Agent-based AI: Excel on Steroids?
Will agentic AI recreate the chaos of Excel files and VBA macros? Between promises, governance challenges, and potential disorder, companies need to start preparing now.
AI continues to prompt reflection on the evolution of our organizations.
In November 2025, a company announced that it had surpassed the milestone of 150,000 deployed AI agents, and just announced in May 2026 that it had reached 300,000. We’re in the realm of local marketing, not supply chain or manufacturing, but the trend is underway—and it raises questions.
Originally reserved for a handful of experts—AI developers and engineers—the ability to develop AI agents became much more widespread between 2024 and 2026. This capability is now within reach of advanced users and non-technical professionals.
We should therefore expect a proliferation of agents. Everyone will develop their own to meet their specific needs.
Any resemblance to the proliferation of Access databases, Excel files, and VBA macros in their day would be entirely coincidental, of course.
Instead of downloading a CSV file from my ERP system, manipulating it to my liking in Excel, and reloading the data into the central database, I’ll be able to let my AI agent handle all of that automatically via API.

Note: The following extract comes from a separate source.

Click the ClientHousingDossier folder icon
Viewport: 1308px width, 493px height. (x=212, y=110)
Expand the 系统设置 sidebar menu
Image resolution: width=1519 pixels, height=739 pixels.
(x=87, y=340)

The costly trap of excessive customization
We’ve been there. Custom developments built around the ERP because “we’re different,” but which turn out to be complex and costly to maintain. Orphaned tools developed by key users who have since left the company.
AI promises to easily generate new tools, to “vibe code” solutions.
Let’s be clear: I’m a geek; I love this; it’s fascinating.
But what governance framework will guide this customization? How will security and sustainability be ensured?
Are the agents developed here and there based on best business practices? What is the framework that will ensure consistency? Aren’t we once again going to implement a lot of technology just to do the wrong things faster?
Will the results of the agents’ work be explainable and auditable? Who will be responsible for decisions? Note this quote attributed to a 1979 IBM presentation: “A computer can never be held accountable, so a computer must never make managerial decisions.”
Personal assistants or new virtual employees?
Are we going to list our agents on our resumes? I’ve developed my agents, who are effectively my personal assistants—when I change companies, do I bring my virtual team with me?
Are agents effectively new employees? Following announcements of layoff plans for humans to be replaced by AI agents, will we soon witness layoff plans for AI agents, due to hallucinations, the generation of “AI slop,” poor decisions, or simply cost-cutting?
We are beginning to document feedback from companies that, having replaced humans with AI, regret their decision, discovering that the apparent savings have led to hidden costs: reduced quality, loss of customers, and reputational costs.
The Imperative of Governance
All these questions do not call into question the potential of AI, but they do require rigorous discipline in deployment and governance:
- In many cases, simply automating a sequence of tasks is a simpler, cheaper, and more reliable solution than an AI agent—start your automation efforts there!
- AI agents must be based on business best practices.
- Their access security and accountability for their actions must be defined and assigned to human owners.
- The actions taken must be explainable—black boxes are one of the worst enemies of your processes.
In summary, agent-based AI is full of promise, and we’re integrating these features into Intuiflow, but if not managed properly, it can lead to uncontrolled customization and fuel chaos in your flows!